Paragraphe II. (Modifié par la loi 184-02 du 23 novembre 2002)
« Les personnes physiques ou morales peuvent déduire ou exonérer de leur revenu net imposable le montant de leurs investissements dans des projets touristiques relevant du champ d’application de la présente loi et peuvent affecter jusqu’à vingt pour cent (20 %) de leur revenu net imposable à l’amortissement de ces investissements chaque année. La durée d’amortissement ne peut en aucun cas excéder cinq (5) ans. ».
Paragraphe III
« Une exemption totale et absolue sera accordée, au moment de la mise en œuvre, aux machines et équipements nécessaires pour atteindre un haut niveau de qualité des produits (fours, incubateurs, installations de traitement et de contrôle de la production, laboratoires, etc.). ».
Paragraphe IV. (Ajouté par la loi 184-02 du 23 novembre 2002)

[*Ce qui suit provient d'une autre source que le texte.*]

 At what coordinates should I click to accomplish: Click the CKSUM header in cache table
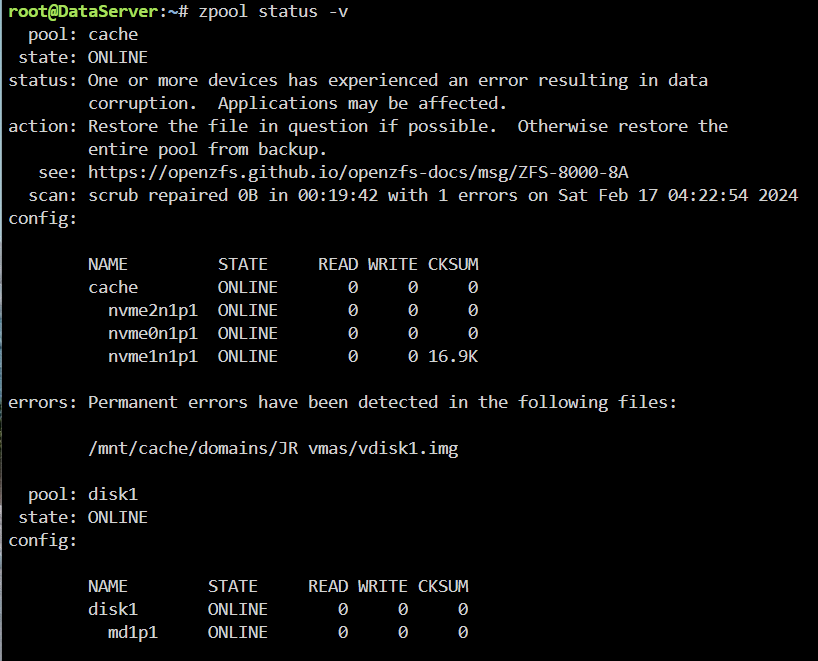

« Les exemptions prévues par la présente loi seront utilisées par les personnes physiques ou morales qui réalisent un ou plusieurs investissements directement auprès des promoteurs ou des aménageurs dans l’une des activités indiquées à son article 3, ainsi que dans les centres touristiques et les provinces et municipalités décrites à son article 1, à l’exclusion de ces avantages de tout transfert ultérieur en faveur d’acquéreurs tiers. ».
Article 5, supprimé :
“L’instauration de nouvelles taxes, prélèvements, redevances, etc. est interdite pendant la période d’exonération fiscale.
Article 6, supprimé :
“ L’octroi des incitations et avantages visés par la présente loi sera strictement limité aux nouveaux projets dont la construction débutera après sa promulgation.
Article 7, période d'exemption (supprimé) :
“L’exonération fiscale pour chaque projet, entreprise ou société touristique est de dix (10) ans à compter de la date d’achèvement des travaux de construction et d’équipement du projet bénéficiant de ces incitations. Un délai maximal de trois (3) ans est accordé pour la mise en service continue et sans interruption du projet approuvé ; le non-respect de ce délai entraîne la perte immédiate du droit à l’exonération.
Article 14, relatif aux conditions de soumission des dossiers (supprimé) :
“ Les nouveaux projets qui souhaitent bénéficier des incitations et des avantages créés par cette législation doivent être formulés et soumis accompagnés des documents suivants :
1. Une étude d'impact environnemental prenant en compte le type de projet, les infrastructures nécessaires, la zone d'impact et la sensibilité du secteur, approuvée par le ministère d'État* à l'Environnement et aux Ressources naturelles conformément à la loi générale sur l'environnement et les ressources naturelles n° 64-00 du 18 août 2000, à ses règlements d'application, normes et lois sectorielles. *Adapté conformément au décret portant transformation des secrétariats d'État en ministères.
2. Une conception architecturale préliminaire, ainsi que les détails techniques préliminaires y afférents, établis par un professionnel dominicain qualifié ou un cabinet d'experts reconnu, légalement autorisé à exercer. Tout conseil, consultation ou participation de spécialistes étrangers à l'élaboration d'études architecturales ou techniques préliminaires, ou aux étapes ultérieures du développement du projet, doit impérativement être effectué par un cabinet d'experts local ou dûment autorisé à exercer, lequel sera responsable de l'établissement des documents et de leur conformité juridique
3. Les projetsqui prévoient de manipuler des volumes importants de carburant et/ou d'impliquer un trafic maritime important doivent être accompagnés d'un plan d'urgence pour prévenir et contrôler les déversements de carburant.
Paragraphe
« Les projets doivent avoir reçu l’approbation préalable des instances compétentes en matière d’urbanisme et de municipalités relevant de leur juridiction. ».